Arrow Video: Jean-Luc Godard & Jean-Pierre Gorin: Five Films, 1968-1971

After completing his masterwork Weekend in 1967, Godard embarked on the next phase of his cinematic career, accompanied by an outspoken critic Jean-Pierre Gorin.  Their partnership, the Dziga Vertov Groupe, resulted in the creation of several notorious and thought-provoking films, all of which were politically charged.  This week, Arrow Video is releasing a remarkable boxset that includes five of these joint ventures, chronicling a lost collaboration between two artists who sought to shake the foundations of the status quo. 
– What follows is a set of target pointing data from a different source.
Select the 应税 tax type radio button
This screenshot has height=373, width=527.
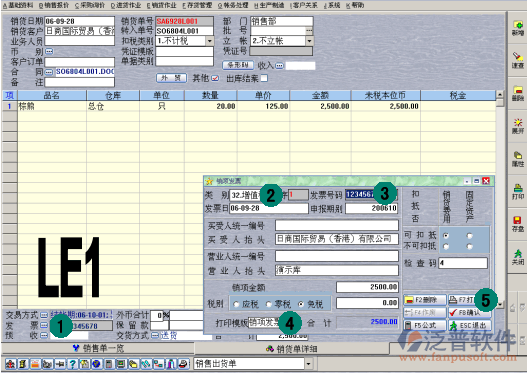236,304
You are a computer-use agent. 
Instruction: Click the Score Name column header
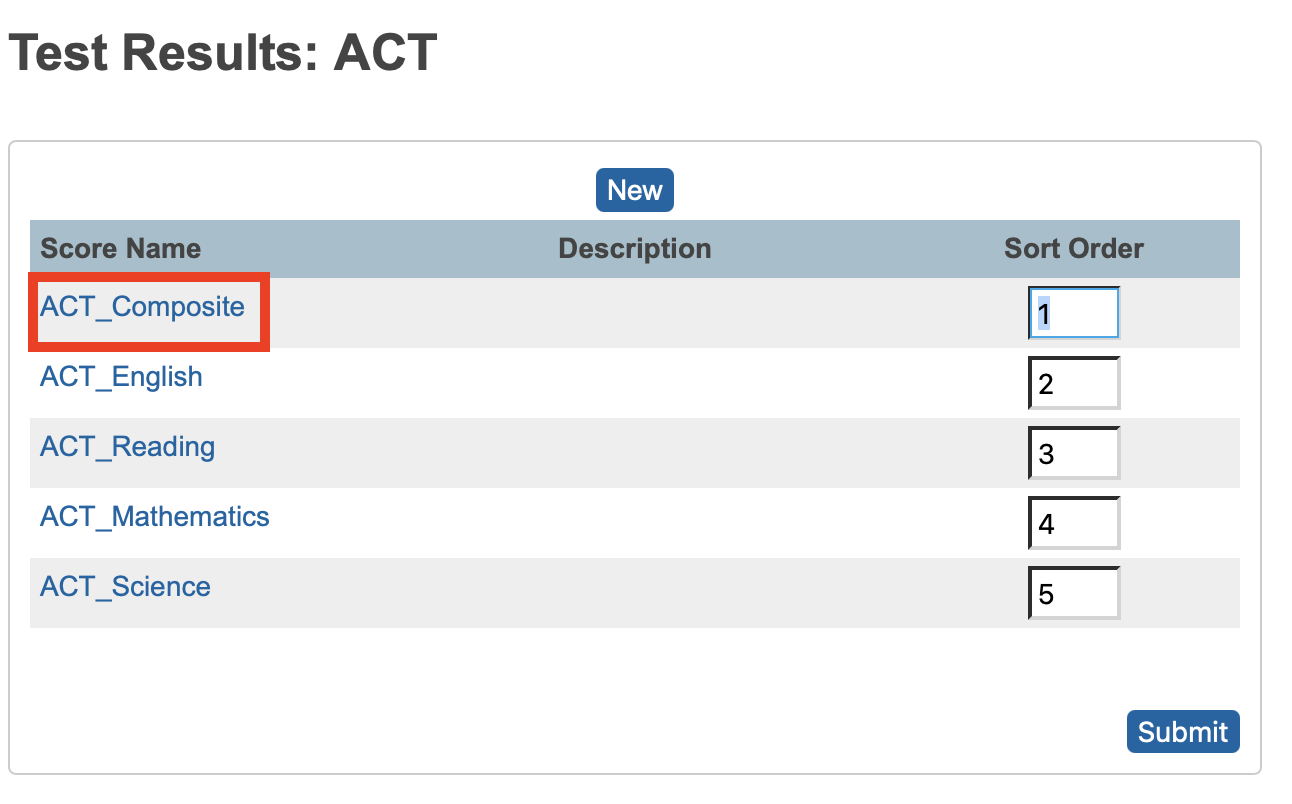(119, 248)
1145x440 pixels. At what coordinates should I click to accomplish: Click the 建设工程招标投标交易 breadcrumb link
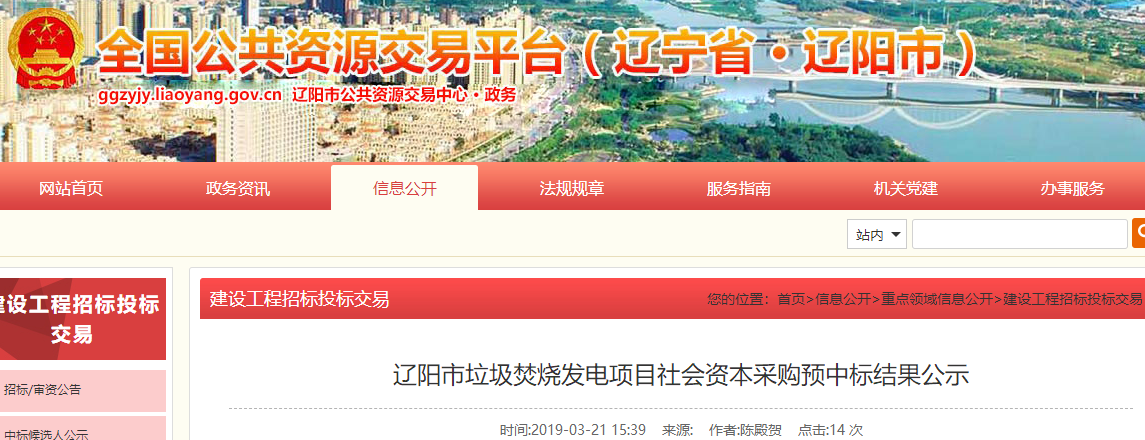[1073, 298]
1. Un Film commes les autres

An anti-documentary, the first film in the set is a collection of discussions between students and workers about the incidents in May, 1968 involving labor issues in factories and police action.  The camera remains static for the bulk of the film, often focusing on hands and grass as its subject sit in vacant fields discussing political oppression, likening the viewer to a latent co-conspirator.  As an introduction to Godard's artistic evolution, this is an excellent starting place.    

2. British Sounds

Initially banned upon release before finding its way into theaters, British Sounds is an experimental documentary that was filmed for television.  The film is comprised of a handful of scenes, each of which features a visual tableau that is accompanied by narration that is often at odds with the subject matter.  The result is a one of kind hybrid that approaches its political manifesto with outrage and contempt. 

3. Vent d est

One of the more surreal entries in the set, this film involves two distinct narratives (including spaghetti western visuals and cinema related commentary) that often overlap in interesting ways, continuing Godard's exploration of the possibilities of the medium.  While the narrative continues the unorthodox style of the movement, its summation reveals more about Godard's process during the time period as well as exploring his beliefs in the confines of traditional cinematic expression. 

4. Lotte in Italia

An incredibly layered film, Lotte in Italia is by far the densest film in the set.  It continues the accusatory tone of the other films in the movement while also moving beyond the baseline.  Lotte plays more like a climax than a continuation, taking the viewer through a radical's maturation, with each section separated by black screens and voice overs.  Each loose chapter frames a different part of its subject's existence, beginning with the futility of everyday life and moving into revolutionary counterculture. 

5.  Vladimir et Rosa

While the low hanging fruit of rebellion is the exploration of a generation in distress, Godard's last film in the series focuses on a culture in discord.  Expanding on the previous themes explored in the box set, this is the crown jewel, a scathing dissent against classism that obliterates any sense of comfort. This is the final film of the movement and a crowning achievement.  Using the real-life trial of the Chicago Eight as a springboard, Godard and Gorin embody the central characters, often switching roles and interrogating one another, purposefully revealing their outrage at the constraints of polite society.  

Special Features

The set contains several special features: A booklet, a video interview with Godard, a commercial directed by Godard, and a series of video essays by cinema professor Michael Witt which delves into the Dziga Vertov Groupe; its influences and its impact on both political culture and cinema.  The features continue Arrow's upstanding tradition of high quality, hard to find content.  While these particular extras are aimed towards the most extreme Godard fans, their importance and the care with which they were assembled is undeniable. 

Ultimately, this is a niche set for cinema lovers who are interested in exploring one of the most prolific film makers during one of the most active...and unsure times of his life.  Godard's disenfranchisement with politics, Hollywood, and tradition permeates each entry in this collection with stinging humor and roiling malcontent.  Presented in crisp 1080p and featuring some esoteric extras, this is an essential addition to any film connoisseur’s collection.